What is the 4th industrial revolution?
Blockchain, Big Data, AI, VR and digital transformation are the latest buzzwords in the global education and training industry. Under the term "Industry 4.0", numerous discussion and work groups for a few years now have been continuously pointing out opportunities and risks in our future social and work environment. However, how exactly these developments will change future skills and competences remains like looking into a crystal ball. Added to this are the experiences of the Covid pandemic and the certainty that everything will somehow be different in the future.
There is no question that the professional environment and the demands towards companies and employees will change in the coming years. Therefore, many educational institutions are trying to offer flexible training programs to their learners in order to create a good basis for future growth. This principle of "life-long learning" is thus not only a means to an end to fill missing competence gaps, but also to promote agility and future adaptability in the dynamic business environment.
The interpersonal can only be digitized to a certain degree
At EHL, Ecole hôtelière de Lausanne, we have been tackling these challenges for a few years now and have formulated a clear goal based on our unique service heritage: people, not digital competences, are the focus of our efforts and actions. A small but very important difference, as it positions the question of human value creation in the “Industry 4.0” as a central element and task. Where digital transformation will enable performance gains via artificial intelligence and speed, humans can hold their ground with empathy, social exchange, interpersonal proximity and affection.
Owing to the pandemic, we have all become aware that instead of technology, interpersonal contacts are prerequisites for creativity, loyalty and flexibility in an uncertain environment. In short, we know more than ever that the interpersonal can only be digitized to a limited extent. Such philosophy is one of our key pillars when transforming many traditional industrial sectors into a more human-centered mindset - a fundamental element which we have firmly anchored in our new Executive MBA programs, for example.
Instead of a sole focus on customer-centricity, we teach that people-centricity is key. People centricity involves not just the customers, but all stakeholders including your employees, business owners and suppliers. Our curriculum reflects a commitment both to digital innovation as well as preservation and expansion of human themes: the creation of community, social accountability, a sense of purpose and belonging.
Balancing people and technology: why people-centric leaders are in high demand
In the future, the global education industry will be about maintaining the right balance between people and technology. If the existing number of interpersonal contacts is partially substituted by technology, in the future we will have to know how to generate added value for customers and employees for the remaining or new interpersonal contacts.

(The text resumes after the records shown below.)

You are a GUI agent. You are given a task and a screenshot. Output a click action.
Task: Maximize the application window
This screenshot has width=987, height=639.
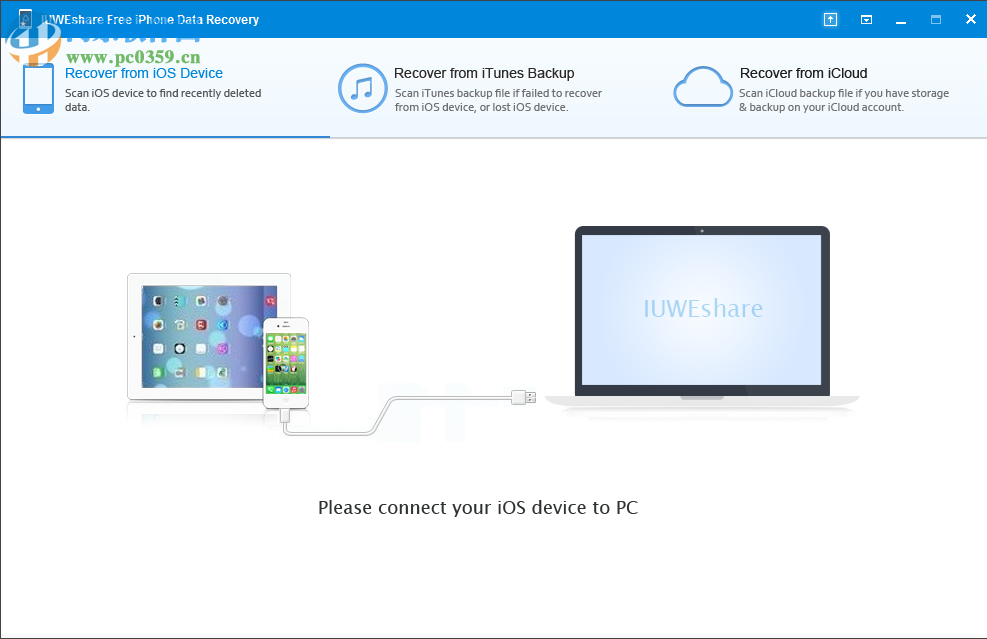[x=936, y=19]
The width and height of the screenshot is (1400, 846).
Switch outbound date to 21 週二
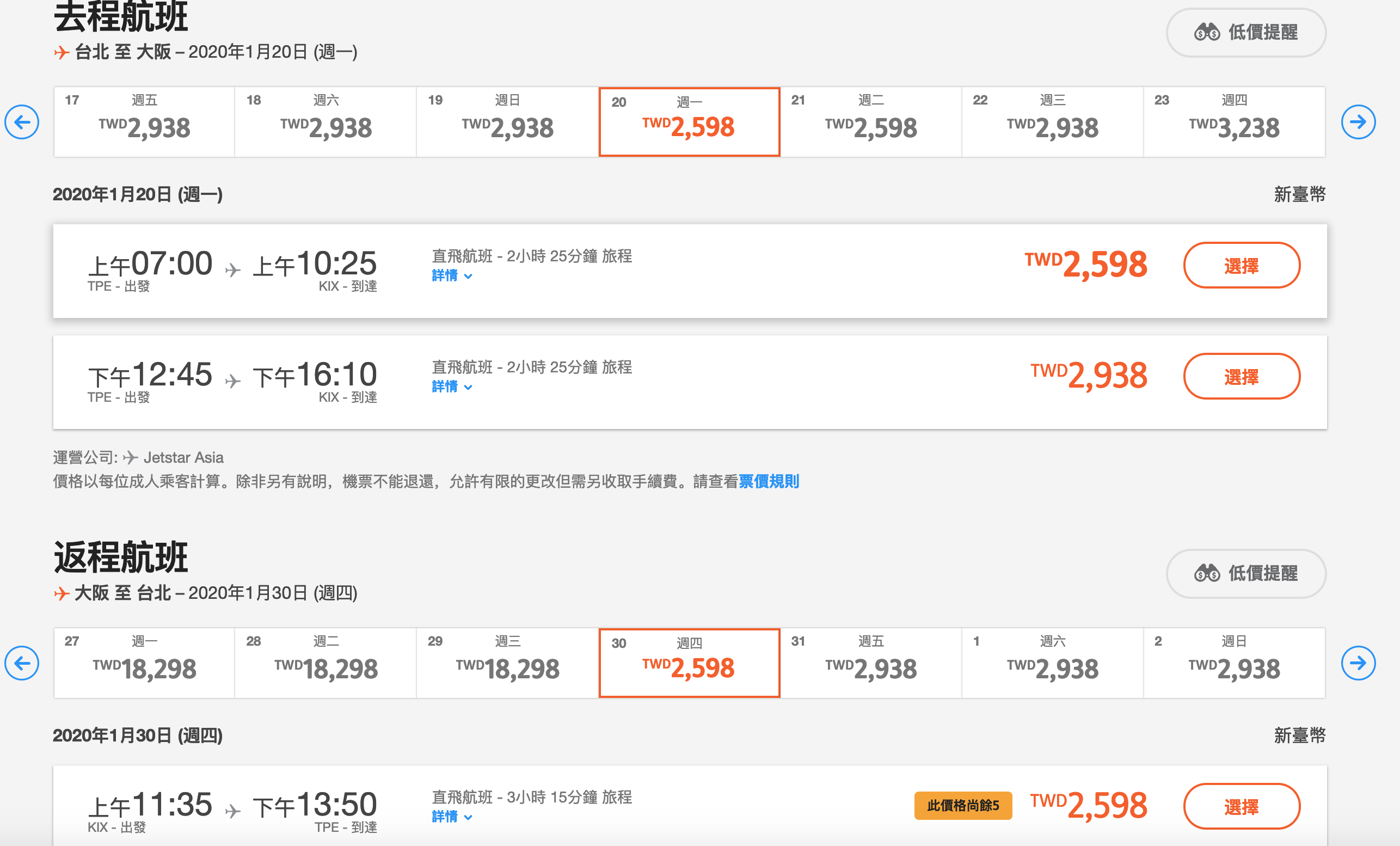pos(871,121)
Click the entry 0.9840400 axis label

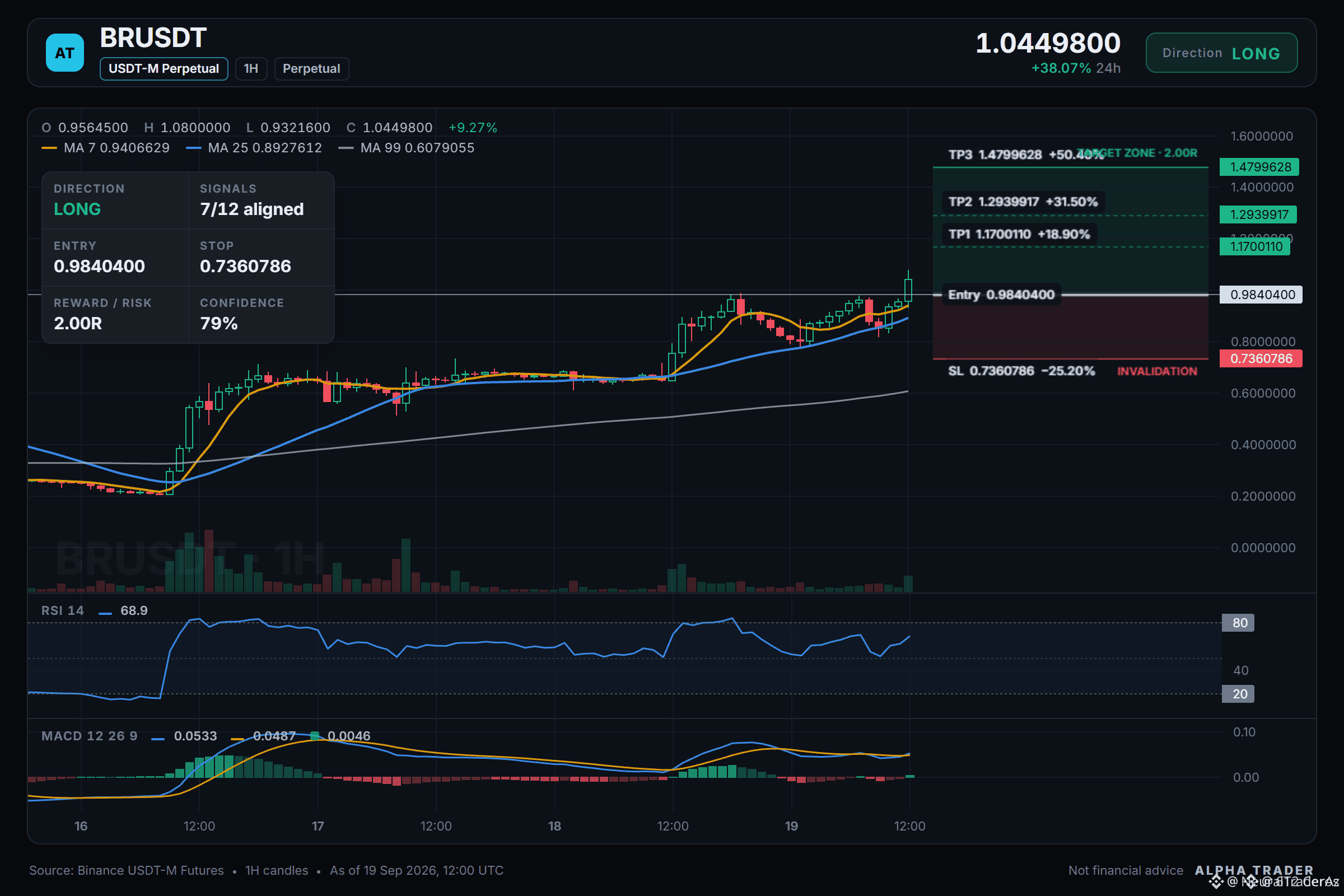click(x=1261, y=295)
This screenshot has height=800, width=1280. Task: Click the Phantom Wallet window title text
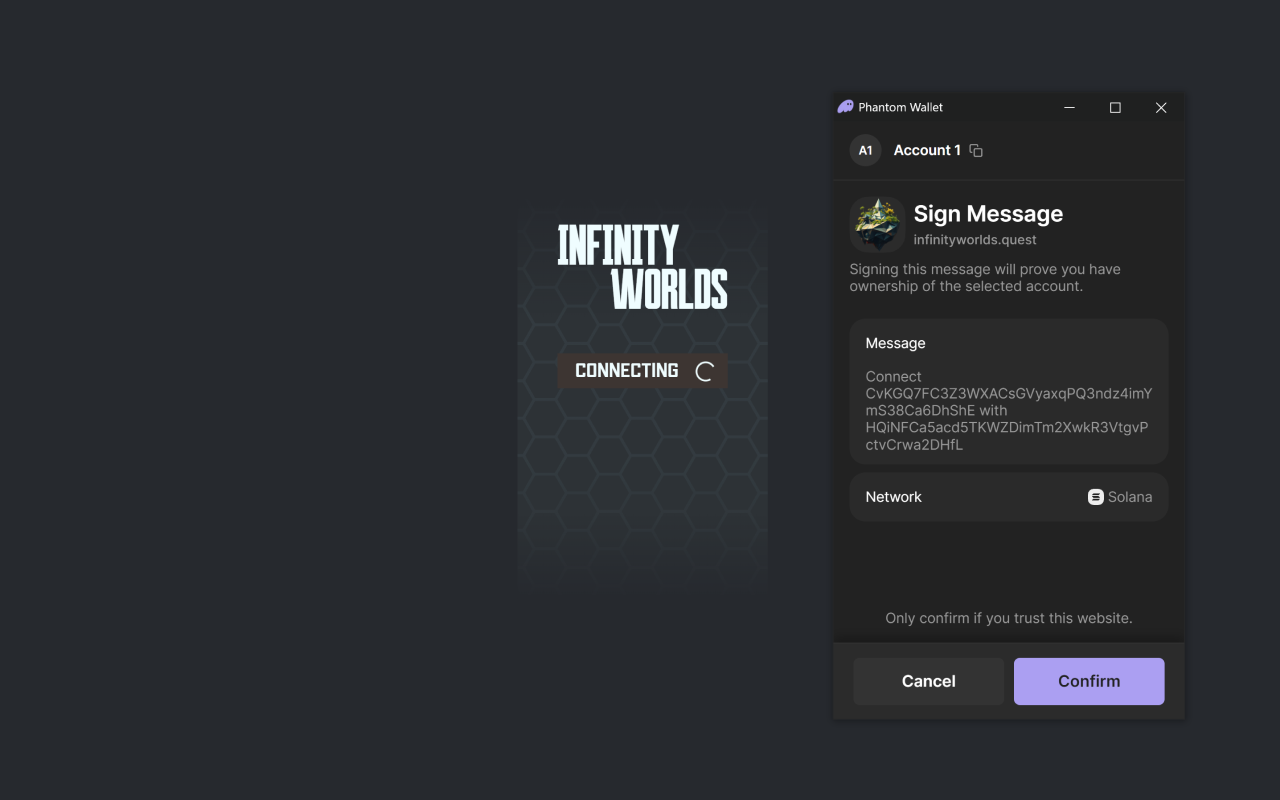click(x=900, y=107)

True to the principle "humans are our most important asset in service", it is therefore a matter of giving the future management team and workforce not only technological competences and skills to find their way in a digital world, but also how they will manage close connections with customers and employees in the future. This focus on employee and customer satisfaction creates the conditions to ensure sustainable success in an increasingly digitalized world. It is about developing the leadership skills and people-centric sensitivity beyond just business knowledge to help people drive change and continuously adapt, be agile and navigate uncertainty.